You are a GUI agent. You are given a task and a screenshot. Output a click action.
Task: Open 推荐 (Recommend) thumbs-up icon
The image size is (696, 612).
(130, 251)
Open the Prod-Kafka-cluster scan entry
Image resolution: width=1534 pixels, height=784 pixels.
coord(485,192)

■ ■ ■ ■

= Task statement =
Everything in the data must be repeated exactly; leave no line out.

= Solution for this exercise =
You are a GUI agent. You are given a task and a screenshot. Output a click action.
Task: Open 推荐 (Recommend) thumbs-up icon
The image size is (696, 612).
(130, 251)
Open the Prod-Kafka-cluster scan entry
Image resolution: width=1534 pixels, height=784 pixels.
coord(485,192)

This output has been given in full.